## Assigned task
Copy all of the data below word for word, reproducing each line without any change.

## Input records
────────

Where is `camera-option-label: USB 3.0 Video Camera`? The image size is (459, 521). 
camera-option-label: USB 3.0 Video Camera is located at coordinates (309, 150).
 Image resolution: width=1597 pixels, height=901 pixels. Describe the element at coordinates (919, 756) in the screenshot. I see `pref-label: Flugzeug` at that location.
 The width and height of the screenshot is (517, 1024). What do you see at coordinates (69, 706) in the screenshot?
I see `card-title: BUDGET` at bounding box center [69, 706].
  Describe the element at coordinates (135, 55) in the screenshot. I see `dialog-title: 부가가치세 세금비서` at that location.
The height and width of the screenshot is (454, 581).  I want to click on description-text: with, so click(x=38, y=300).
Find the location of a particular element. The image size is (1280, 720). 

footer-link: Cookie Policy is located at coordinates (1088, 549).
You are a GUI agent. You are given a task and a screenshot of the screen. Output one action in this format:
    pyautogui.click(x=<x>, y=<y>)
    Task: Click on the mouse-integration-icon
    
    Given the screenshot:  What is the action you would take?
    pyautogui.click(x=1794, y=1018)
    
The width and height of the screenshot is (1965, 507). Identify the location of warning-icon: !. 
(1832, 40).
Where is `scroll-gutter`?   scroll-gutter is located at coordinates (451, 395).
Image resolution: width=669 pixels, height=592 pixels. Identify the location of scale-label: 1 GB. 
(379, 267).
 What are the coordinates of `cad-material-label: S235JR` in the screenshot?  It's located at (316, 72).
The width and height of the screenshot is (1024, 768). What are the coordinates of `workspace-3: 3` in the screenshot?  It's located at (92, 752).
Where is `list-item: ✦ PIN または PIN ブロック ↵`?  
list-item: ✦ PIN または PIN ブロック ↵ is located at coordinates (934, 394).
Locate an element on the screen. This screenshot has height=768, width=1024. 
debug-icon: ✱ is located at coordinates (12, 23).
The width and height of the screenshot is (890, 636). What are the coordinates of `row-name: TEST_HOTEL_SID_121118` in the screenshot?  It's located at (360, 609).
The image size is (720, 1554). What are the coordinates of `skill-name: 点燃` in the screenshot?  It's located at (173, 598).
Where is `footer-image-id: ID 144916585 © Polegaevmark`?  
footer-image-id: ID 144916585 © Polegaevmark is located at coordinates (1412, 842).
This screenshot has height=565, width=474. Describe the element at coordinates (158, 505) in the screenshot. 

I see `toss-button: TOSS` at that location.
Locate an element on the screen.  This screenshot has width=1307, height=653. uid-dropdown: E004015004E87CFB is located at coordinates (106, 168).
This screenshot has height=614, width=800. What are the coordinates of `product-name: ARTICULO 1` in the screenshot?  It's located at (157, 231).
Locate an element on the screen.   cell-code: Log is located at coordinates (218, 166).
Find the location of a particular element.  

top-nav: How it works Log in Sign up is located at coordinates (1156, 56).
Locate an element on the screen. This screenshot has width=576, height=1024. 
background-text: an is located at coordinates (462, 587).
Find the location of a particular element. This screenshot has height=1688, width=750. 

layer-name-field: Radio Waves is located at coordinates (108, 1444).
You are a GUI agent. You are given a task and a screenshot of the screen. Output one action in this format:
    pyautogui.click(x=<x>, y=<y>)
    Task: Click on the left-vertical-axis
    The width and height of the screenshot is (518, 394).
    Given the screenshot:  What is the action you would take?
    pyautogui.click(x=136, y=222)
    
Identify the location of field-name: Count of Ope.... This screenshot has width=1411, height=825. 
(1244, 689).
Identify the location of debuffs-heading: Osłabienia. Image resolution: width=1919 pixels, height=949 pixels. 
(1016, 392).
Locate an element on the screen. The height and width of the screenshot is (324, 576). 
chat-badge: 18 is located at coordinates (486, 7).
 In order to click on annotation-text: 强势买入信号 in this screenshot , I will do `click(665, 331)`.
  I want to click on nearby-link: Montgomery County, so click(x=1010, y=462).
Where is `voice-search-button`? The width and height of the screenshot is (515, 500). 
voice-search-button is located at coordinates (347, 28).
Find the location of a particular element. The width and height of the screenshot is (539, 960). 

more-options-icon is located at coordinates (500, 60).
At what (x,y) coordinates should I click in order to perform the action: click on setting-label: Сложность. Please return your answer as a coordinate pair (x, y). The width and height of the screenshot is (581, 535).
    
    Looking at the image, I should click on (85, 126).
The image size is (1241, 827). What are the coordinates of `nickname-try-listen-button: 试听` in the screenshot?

────────

## Completed exercise
Where is `camera-option-label: USB 3.0 Video Camera`? The image size is (459, 521). 
camera-option-label: USB 3.0 Video Camera is located at coordinates (309, 150).
 Image resolution: width=1597 pixels, height=901 pixels. Describe the element at coordinates (919, 756) in the screenshot. I see `pref-label: Flugzeug` at that location.
 The width and height of the screenshot is (517, 1024). What do you see at coordinates (69, 706) in the screenshot?
I see `card-title: BUDGET` at bounding box center [69, 706].
  Describe the element at coordinates (135, 55) in the screenshot. I see `dialog-title: 부가가치세 세금비서` at that location.
The height and width of the screenshot is (454, 581).  I want to click on description-text: with, so click(x=38, y=300).
Find the location of a particular element. The image size is (1280, 720). 

footer-link: Cookie Policy is located at coordinates (1088, 549).
You are a GUI agent. You are given a task and a screenshot of the screen. Output one action in this format:
    pyautogui.click(x=<x>, y=<y>)
    Task: Click on the mouse-integration-icon
    
    Given the screenshot:  What is the action you would take?
    pyautogui.click(x=1794, y=1018)
    
The width and height of the screenshot is (1965, 507). Identify the location of warning-icon: !. 
(1832, 40).
Where is `scroll-gutter`?   scroll-gutter is located at coordinates (451, 395).
Image resolution: width=669 pixels, height=592 pixels. Identify the location of scale-label: 1 GB. 
(379, 267).
 What are the coordinates of `cad-material-label: S235JR` in the screenshot?  It's located at (316, 72).
The width and height of the screenshot is (1024, 768). What are the coordinates of `workspace-3: 3` in the screenshot?  It's located at (92, 752).
Where is `list-item: ✦ PIN または PIN ブロック ↵`?  
list-item: ✦ PIN または PIN ブロック ↵ is located at coordinates (934, 394).
Locate an element on the screen. This screenshot has height=768, width=1024. 
debug-icon: ✱ is located at coordinates (12, 23).
The width and height of the screenshot is (890, 636). What are the coordinates of `row-name: TEST_HOTEL_SID_121118` in the screenshot?  It's located at (360, 609).
The image size is (720, 1554). What are the coordinates of `skill-name: 点燃` in the screenshot?  It's located at (173, 598).
Where is `footer-image-id: ID 144916585 © Polegaevmark`?  
footer-image-id: ID 144916585 © Polegaevmark is located at coordinates (1412, 842).
This screenshot has height=565, width=474. Describe the element at coordinates (158, 505) in the screenshot. 

I see `toss-button: TOSS` at that location.
Locate an element on the screen.  This screenshot has width=1307, height=653. uid-dropdown: E004015004E87CFB is located at coordinates (106, 168).
This screenshot has height=614, width=800. What are the coordinates of `product-name: ARTICULO 1` in the screenshot?  It's located at (157, 231).
Locate an element on the screen.   cell-code: Log is located at coordinates (218, 166).
Find the location of a particular element.  

top-nav: How it works Log in Sign up is located at coordinates (1156, 56).
Locate an element on the screen. This screenshot has width=576, height=1024. 
background-text: an is located at coordinates (462, 587).
Find the location of a particular element. This screenshot has height=1688, width=750. 

layer-name-field: Radio Waves is located at coordinates (108, 1444).
You are a GUI agent. You are given a task and a screenshot of the screen. Output one action in this format:
    pyautogui.click(x=<x>, y=<y>)
    Task: Click on the left-vertical-axis
    The width and height of the screenshot is (518, 394).
    Given the screenshot:  What is the action you would take?
    pyautogui.click(x=136, y=222)
    
Identify the location of field-name: Count of Ope.... This screenshot has width=1411, height=825. 
(1244, 689).
Identify the location of debuffs-heading: Osłabienia. Image resolution: width=1919 pixels, height=949 pixels. 
(1016, 392).
Locate an element on the screen. The height and width of the screenshot is (324, 576). 
chat-badge: 18 is located at coordinates (486, 7).
 In order to click on annotation-text: 强势买入信号 in this screenshot , I will do `click(665, 331)`.
  I want to click on nearby-link: Montgomery County, so click(x=1010, y=462).
Where is `voice-search-button`? The width and height of the screenshot is (515, 500). 
voice-search-button is located at coordinates (347, 28).
Find the location of a particular element. The width and height of the screenshot is (539, 960). 

more-options-icon is located at coordinates (500, 60).
At what (x,y) coordinates should I click in order to perform the action: click on setting-label: Сложность. Please return your answer as a coordinate pair (x, y). The width and height of the screenshot is (581, 535).
    
    Looking at the image, I should click on (85, 126).
The image size is (1241, 827). What are the coordinates of `nickname-try-listen-button: 试听` in the screenshot?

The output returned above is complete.